APIs: simulator

simulator.environments

class simulator.environments.CustomizedEnvInterface

Customized interface for extending gym for DRLTT.

__weakref__

list of weak references to the object (if defined)

abstract export_environment_data() Environment

Export environment data.

Returns:

Environment data in proto structure.

Return type:

Environment

abstract get_state() ndarray

Get the underlying state.

Returns:

Vectorized underlying state.

Return type:

np.ndarray

class simulator.environments.ExtendedGymEnv

The type object for the extended gym environmnet.

class simulator.environments.TrajectoryTrackingEnv(env_info: Environment | None = None, dynamics_model_configs: Iterable[Dict[str, Any]] | None = None, **kwargs)
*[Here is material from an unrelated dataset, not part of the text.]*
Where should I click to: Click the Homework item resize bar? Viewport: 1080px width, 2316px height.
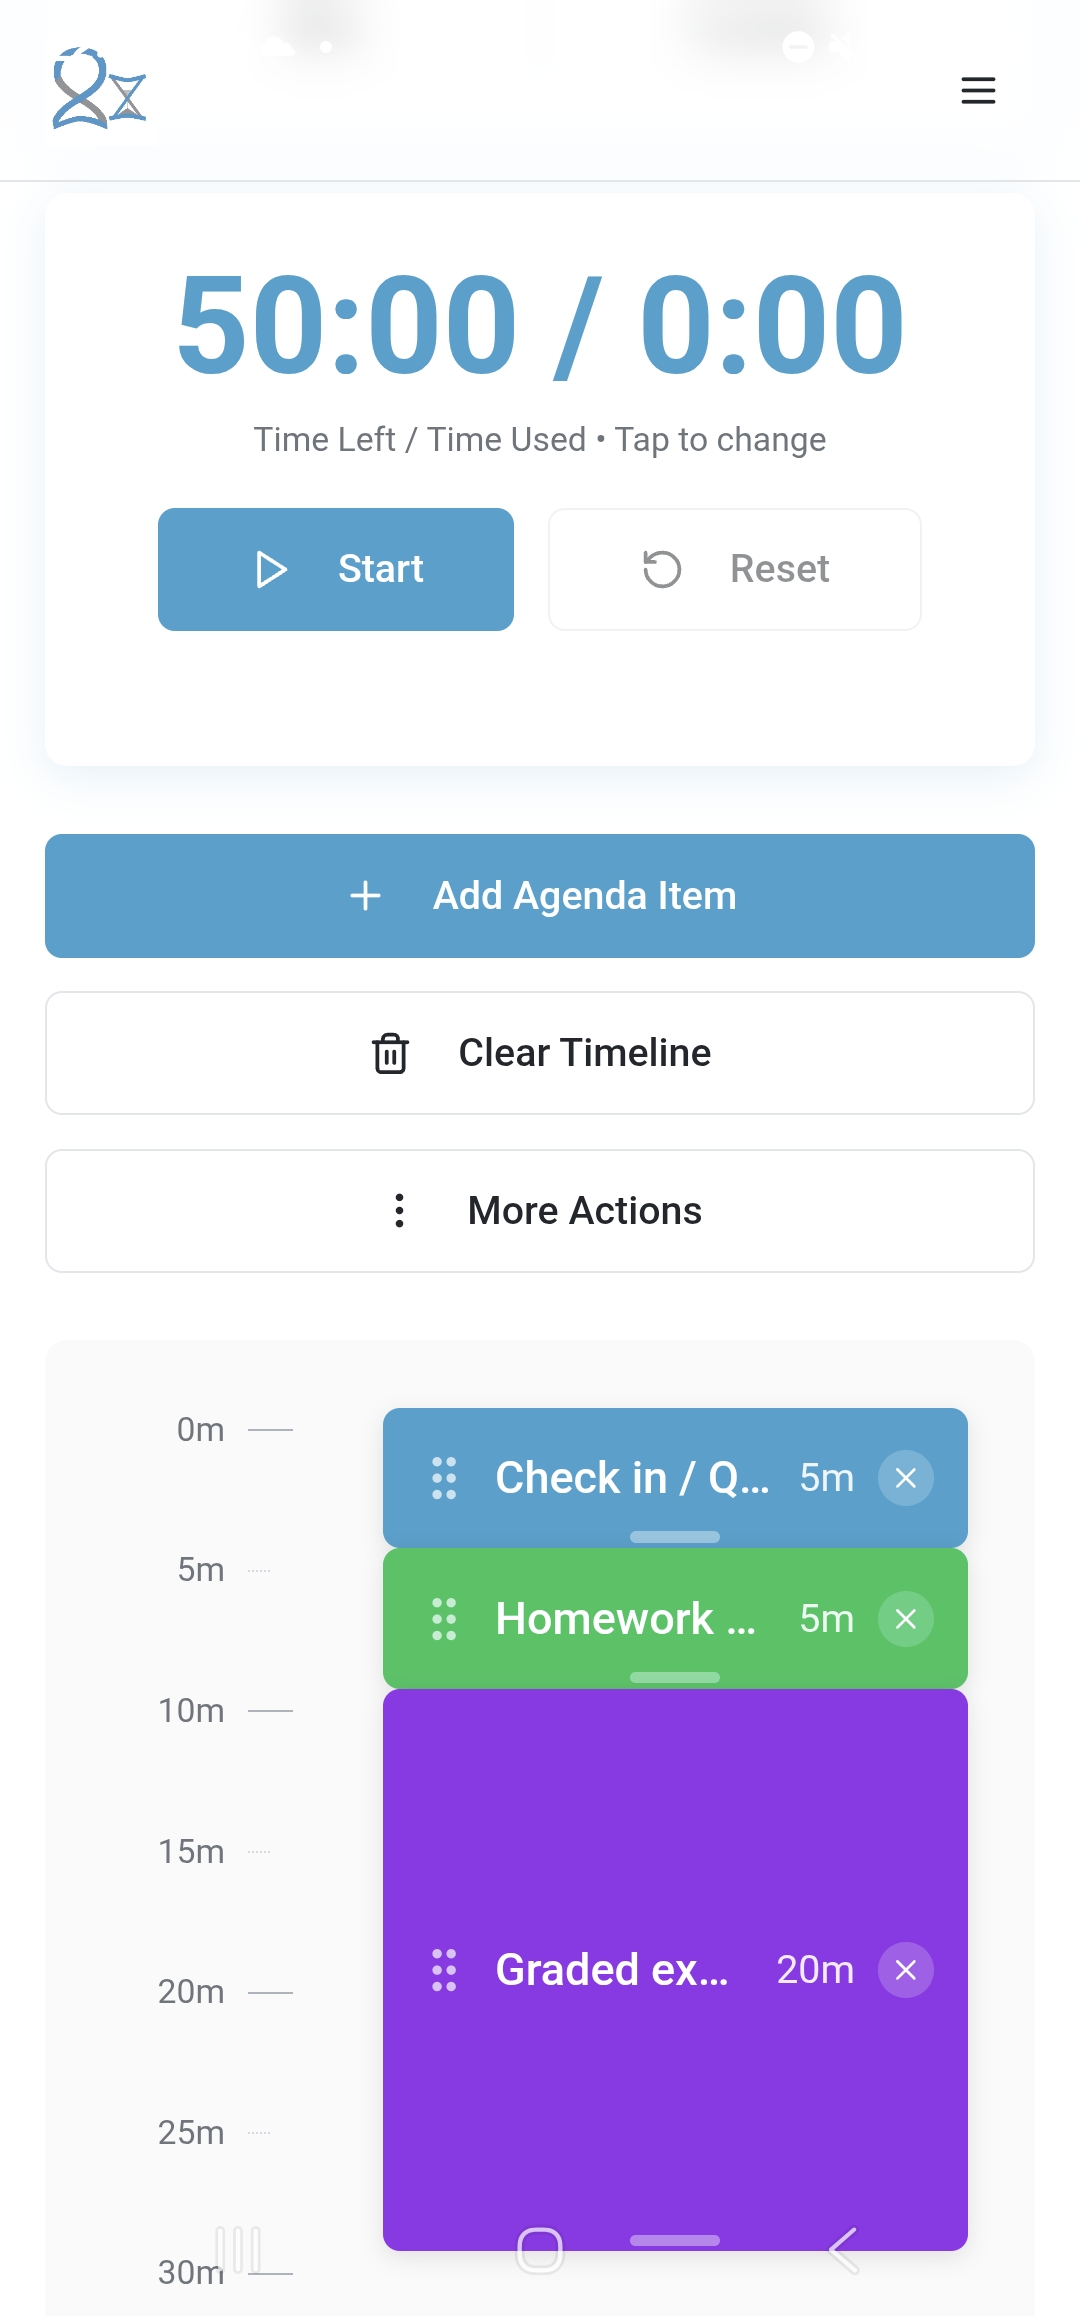(x=675, y=1677)
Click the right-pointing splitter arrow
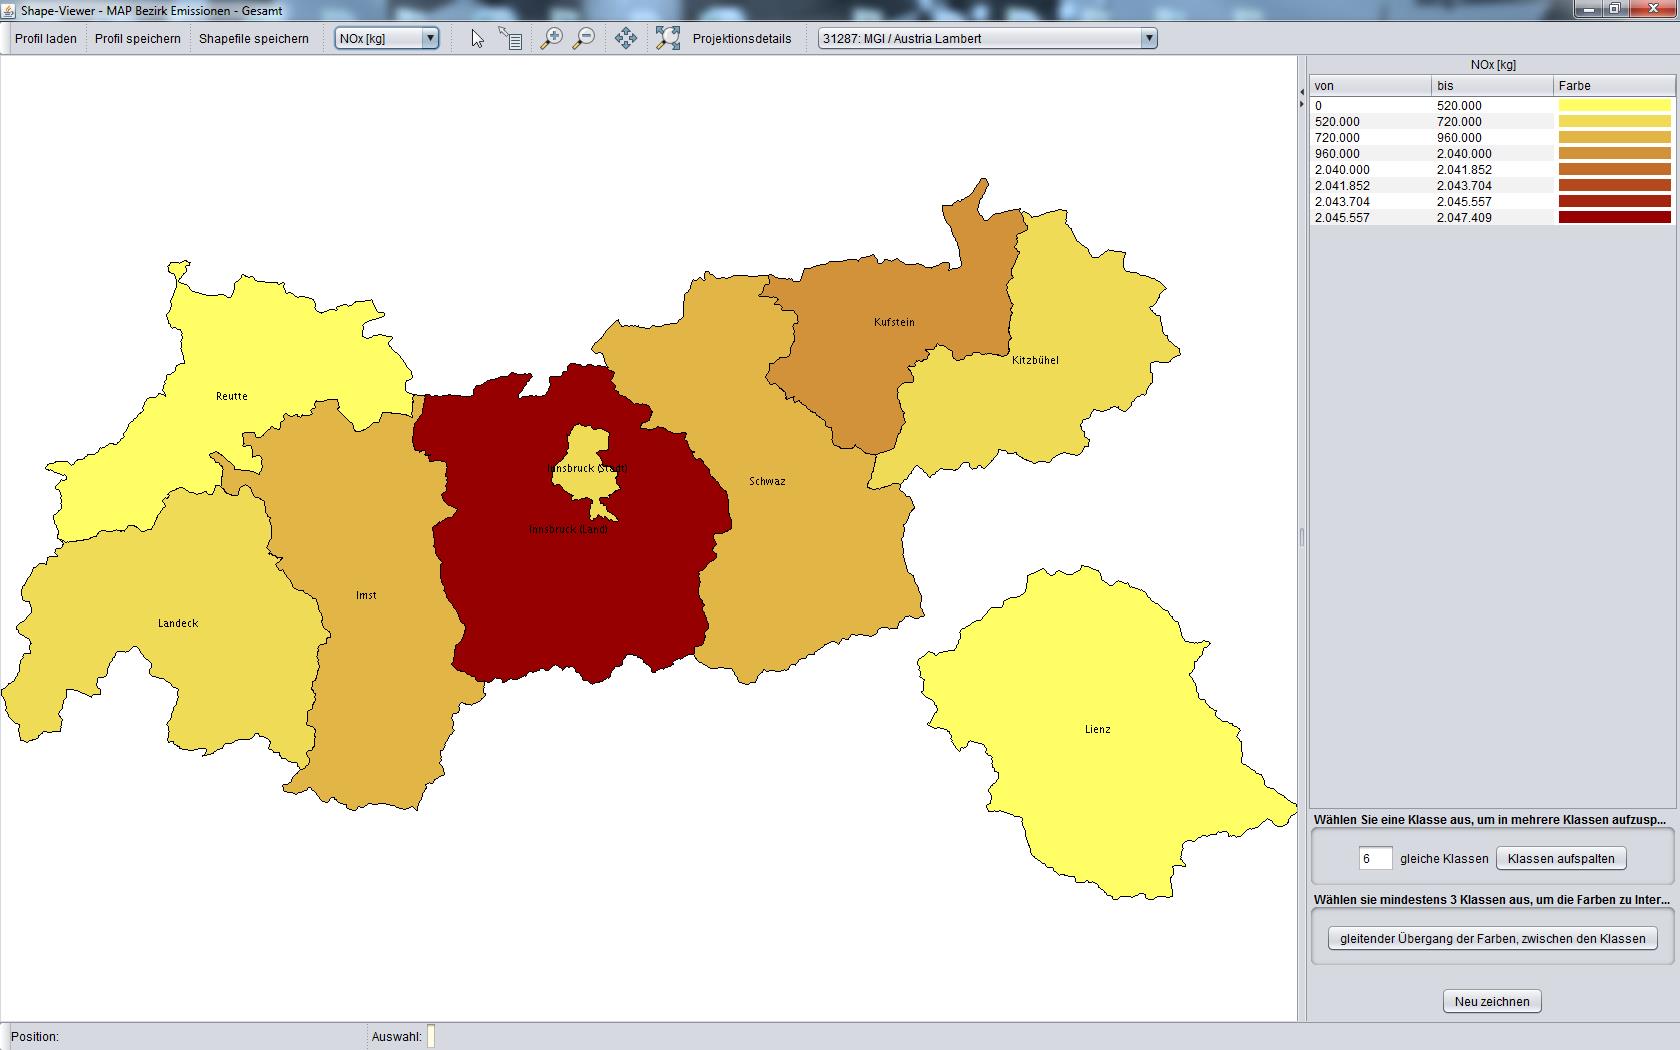Image resolution: width=1680 pixels, height=1050 pixels. click(x=1302, y=104)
Environment for Trajectory Tracking.

observation_space

State space, utilized by RL framework such as Stable Baselines3.

Type:

gym.spaces.space.Space

action_space

State space, utilized by RL framework such as Stable Baselines3.

Type:

gym.spaces.space.Space

state_space

State space.

Type:

gym.spaces.space.Space

init_state_space

Initial state space.

Type:

gym.spaces.space.Space

env_info

Serialized data structure that contains hyper-parameter and episode data.
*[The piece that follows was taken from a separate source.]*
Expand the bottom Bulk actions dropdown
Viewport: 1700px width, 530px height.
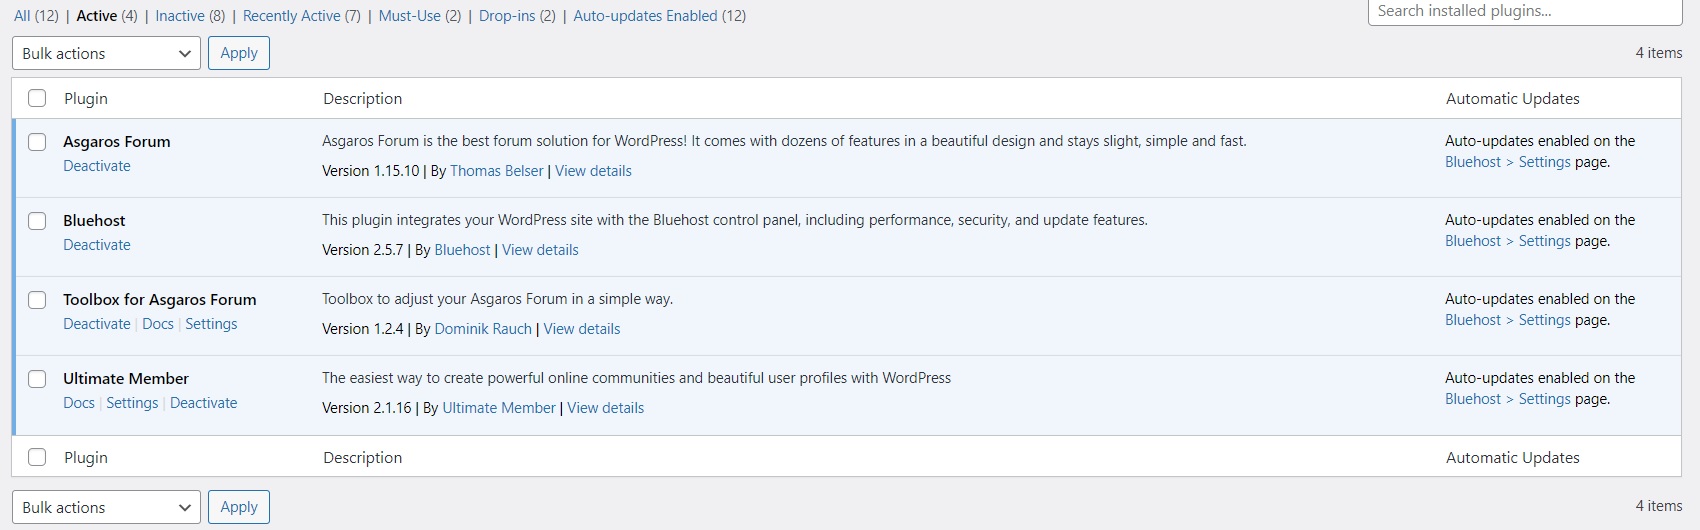click(x=106, y=507)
__init__(env_info: Environment | None = None, dynamics_model_configs: Iterable[Dict[str, Any]] | None = None, **kwargs)
Parameters:

dynamics_model_configs – Configurations of all dynamics models.

_build_spaces()

Build spaces (observation/action/state/init_state/etc.).

Dependency (class attributes needed to be set before): - self.env_info - self.dynamics_model_manager - self.observation_manager

get_dynamics_model_info() str

Get the infromation about configuration of dynamics models.

Returns:

Pretty string of information for dynamics models.

Return type:

str

get_reference_line() ReferenceLine

Get the current reference line.

Returns:

The current reference line.

Return type:

ReferenceLine

get_state() ndarray

Get the underlying state.

Returns:

Vectorized underlying state.

Return type:

np.ndarray

classmethod parse_dynamics_model_hyper_parameter(hyper_parameter: TrajectoryTrackingHyperParameter, dynamics_model_manager: DynamicsModelManager)
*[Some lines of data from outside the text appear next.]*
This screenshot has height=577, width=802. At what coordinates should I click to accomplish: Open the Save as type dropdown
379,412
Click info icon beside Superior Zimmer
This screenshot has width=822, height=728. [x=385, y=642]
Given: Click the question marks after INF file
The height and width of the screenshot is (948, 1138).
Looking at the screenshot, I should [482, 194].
Parse the hyper-parameters of dynamics models from the manager.

Parameters:
  • hyper_parameter (TrajectoryTrackingHyperParameter) – Hyper-parameter to store parsed info.

  • dynamics_model_manager (DynamicsModelManager) – Dynamics model manager.

classmethod parse_hyper_parameter(hyper_parameter: TrajectoryTrackingHyperParameter, step_interval: float, tracking_length_lb: int, tracking_length_ub: int, reference_line_pad_mode: str, init_state_lb: List[float | None], init_state_ub: List[float | None], n_observation_steps: int, max_n_episodes: int = 1000)

Parse hyper-parameter.

Parameters:
  • hyper_parameter – Destination of the parsed hyper-parameters.

  • step_interval – Step interval by which each step moves forward temporally.

  • tracking_length_lb – Lower bound of tracking length.

  • tracking_length_ub – Upper bound of tracking length.

  • reference_line_pad_mode – Mode for padding reference line.

  • init_state_lb – lower Bound of state space.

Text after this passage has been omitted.